• **ACTIVITIES**
**A.** In the essay on Francis and Teilhard, what trade did Francis follow in his youth?
**B.** Please write out the essay on Francis and Teilhard from "This month I" up to and including "it was going.".
**C.** Decide whether each statement agrees with the essay on Francis and Teilhard, and support each yes or no with the essay's own words: (i) Teilhard was a trained scientist. (ii) Francis came to see that matter is filled with God through his study of Scripture. (iii) Teilhard regarded matter as fallen.

• **SOURCE EXTRACT**
▬▬▬

The Humility of God

This month I returned to my roots in Franciscan theology in order to write a book chapter on Early Franciscan mysticism.  I revisited the world of Francis of Assisi who was a simple man, “unlettered,” and, in a sense, “uncluttered,” by soundbites and lofty ideas. In his youth he was a lover of fine things, a cloth merchant, a rogue, an attention-seeker. He wanted to be a famous knight in shining armor but wound up, instead, severely injured and lying on death’s door in a soldier’s hospital.  While recovering from his wounds, he experienced a power of love within him, calling him to rethink his life and where it was going.  

 When he left the hospital, he changed his life’s direction. He began wandering in fields and praying in solitary places. One day while traveling on horseback, he met a leper walking along the road.  He despised lepers in his youth; they were despicable and untouchable. Yet, this day he chose to dismount his horse, give the leper alms, and then—in a most stunning turn of events— kissed the leper’s hand.  In his Testament he said that in kissing the leper’s hand “what was bitter tasted sweet.” What prompted him to kiss the hand of the very type of person he previously despised? He realized the God of love he experienced within himself was also present in the wounded leper.  From then on, he began to care for lepers as a brother.     

Francis had a single desire, to live the Gospel life. The life of Jesus Christ spoke to him of a God who descended in love, from the highest love—infinite love–into the humble and fragile nature of the human person. Francis came to realize that God is hidden in the most ordinary forms of life– flowers, earthworms, birds, wolves and, in a particular way, human persons. God has come to us and finds us each day where we are and as we are, loving us without conditions.  Our human vocation is to love God in return: “The love of him who loved us is greatly to be loved,” Francis sang.  How do we love a God who already loves us?  The question is so utterly simple yet hard to grasp. 

Francis of Assisi would have found resonance with the incarnational vision of Teilhard de Chardin. “There is nothing profane below here for those who know how to see,” Teilhard wrote.[1]  Seeing is everything. Teilhard began his magnum opus, The Human Phenomenon, by saying that one sees the whole or nothing at all. The type of seeing that Francis and Teilhard both advocated is vision of the heart; the heart that sees rightly sees the truth of reality.  Unlike Francis, Teilhard was a trained scientist; however, both scientist and troubadour realized the same truth–matter is filled with God—infinite, divine love is entangled with matter.  Neither Teilhard nor Francis discovered this truth based on Scripture or philosophy but on their experience of matter. Thomas King, SJ wrote: “In the direct experience of the cosmos, Teilhard believed he found an Absolute that drew him in and yet remained hidden. . .  He seemed to sink down into matter – the primordial essence from which all emerges and to which all returns.”[2]  

 As an evolutionary biologist whose work brought him into intimate contact with the earth, Teilhard recognized the power of matter–rocks, dirt, iron, bones—which opened Teilhard to the presence of the Absolute.  The power of matter was the ultimate real for him, an indestructible presence not subject to the forces of entropy,  experienced in rocks and minerals, as well as within himself. Because of this power of matter within all things, “each human ego is co-extensive with the entire universe.”[3]

Teilhard wrote a prayer to matter, blessing matter, not for what it tells us about itself, but because we would remain ignorant both of ourselves and of God without it.[4]  In his “Hymn to Matter,” he exalted matter, singing:

I bless you, matter. . .in your totality and your true nature. You I acclaim as the inexhaustible potentiality for existence and transformation. . .I acclaim you as the universal power which brings together and unites. . .I acclaim you as the divine milieu, charged with creative power. . .Raise me up then, matter. . .until, at long last, it becomes possible for me in perfect chastity to embrace the universe.[5]

Teilhard woke up to “the stuff of things.”[6] He saw matter as neither fallen nor profane. Through matter we enter the world and the world enters us. “The truth is,” he wrote, “that even at the peak of my spiritual trajectory I was never to feel at home unless immersed in an Ocean of Matter.”[7]  This stuff formed the fundamental basis of everything; matter ultimately became for Teilhard the place of the Absolute.[8] Teilhard helps us understand what Francis experienced, a new and vital presence of God, not a God draping the world with power, but a God integral to the world’s becoming.

▬▬▬

• **DATA SECTION**
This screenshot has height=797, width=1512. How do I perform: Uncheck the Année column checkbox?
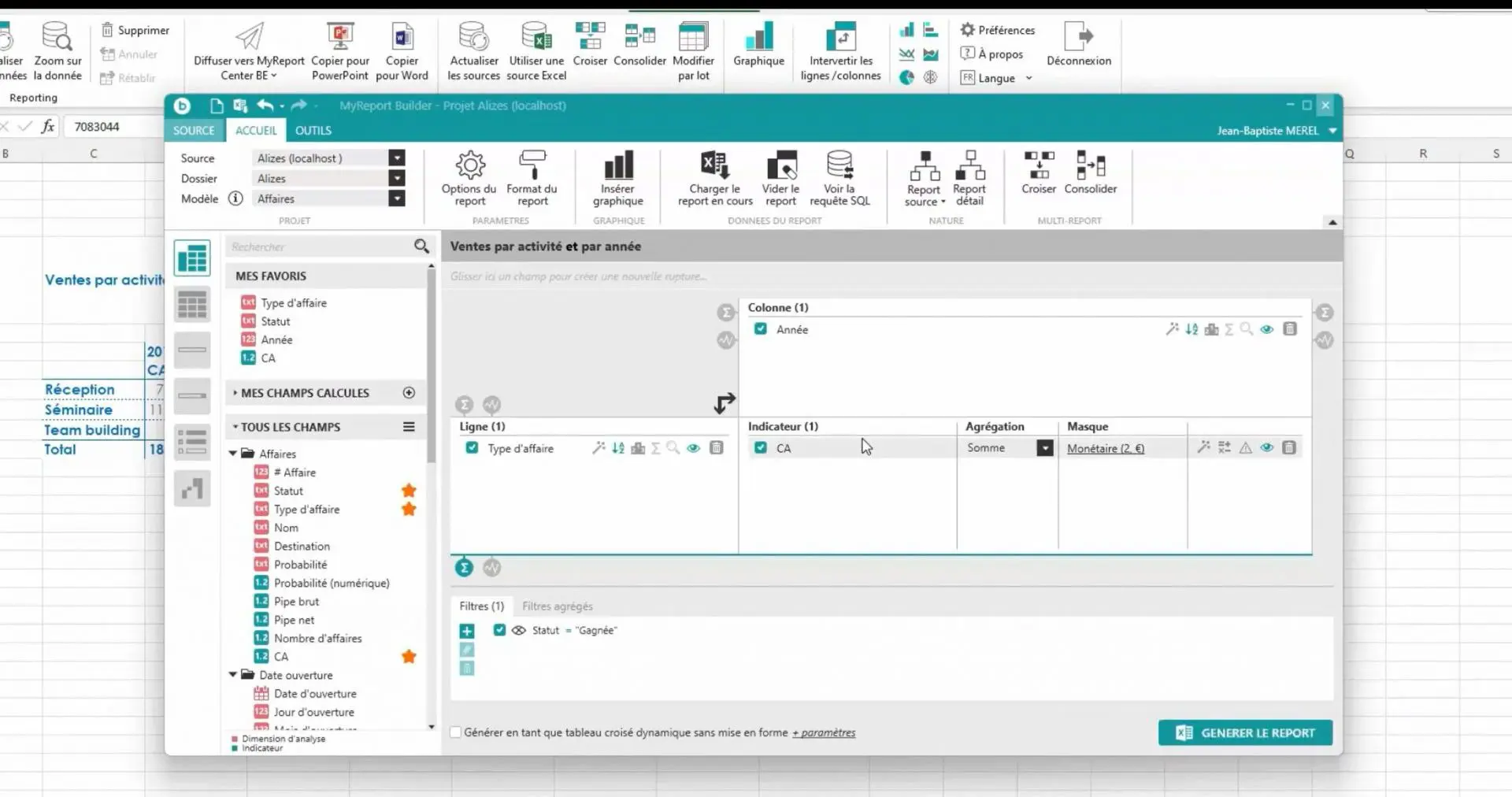coord(761,329)
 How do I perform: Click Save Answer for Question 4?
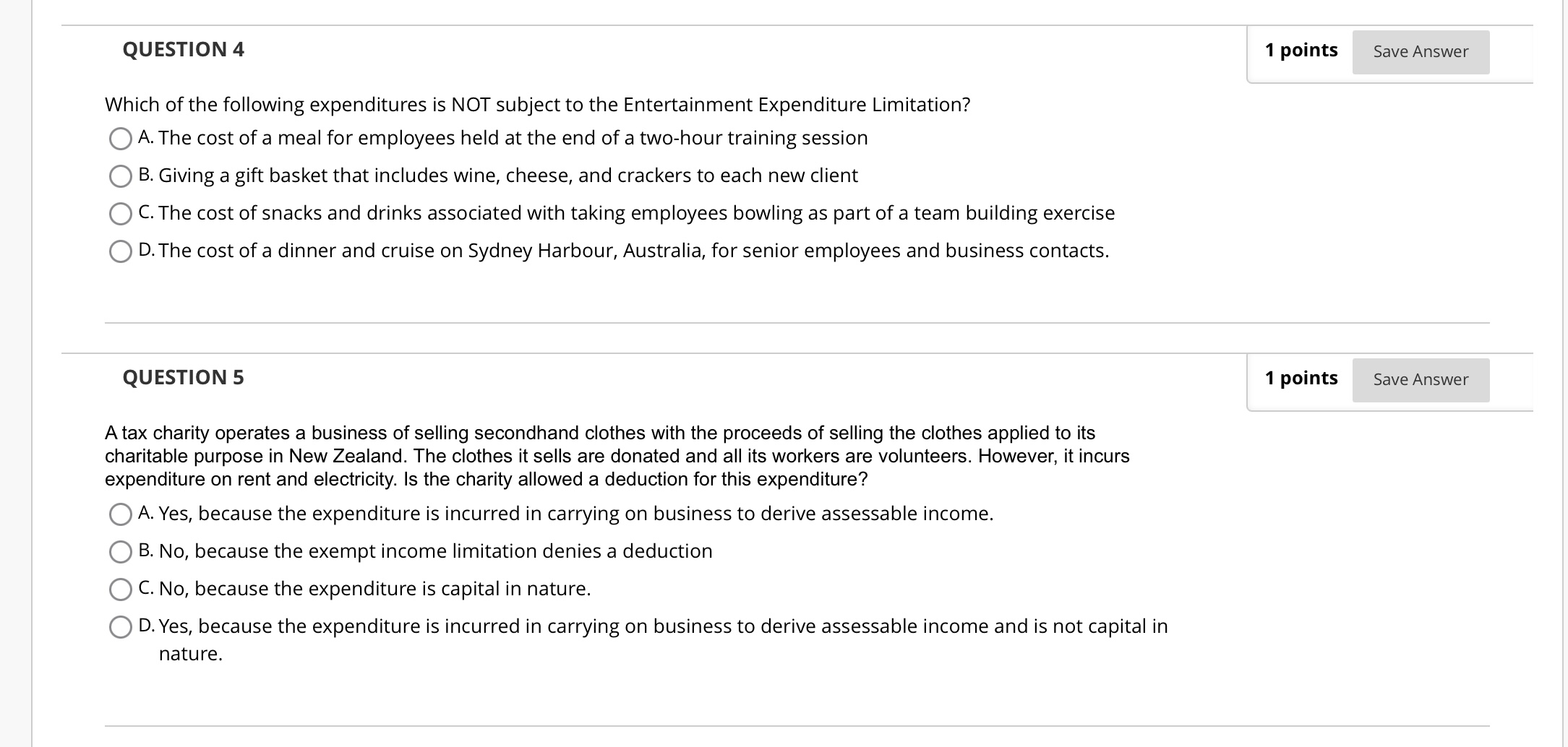coord(1420,51)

▬▬▬

• **TASK SOLUTIONS**
**A.** He was a cloth merchant.

**B.**
This month I returned to my roots in Franciscan theology in order to write a book chapter on Early Franciscan mysticism.  I revisited the world of Francis of Assisi who was a simple man, “unlettered,” and, in a sense, “uncluttered,” by soundbites and lofty ideas. In his youth he was a lover of fine things, a cloth merchant, a rogue, an attention-seeker. He wanted to be a famous knight in shining armor but wound up, instead, severely injured and lying on death’s door in a soldier’s hospital.  While recovering from his wounds, he experienced a power of love within him, calling him to rethink his life and where it was going.

**C.**
(i) Yes: "Unlike Francis, Teilhard was a trained scientist"
(ii) No: "Neither Teilhard nor Francis discovered this truth based on Scripture or philosophy but on their experience of matter."
(iii) No: "He saw matter as neither fallen nor profane."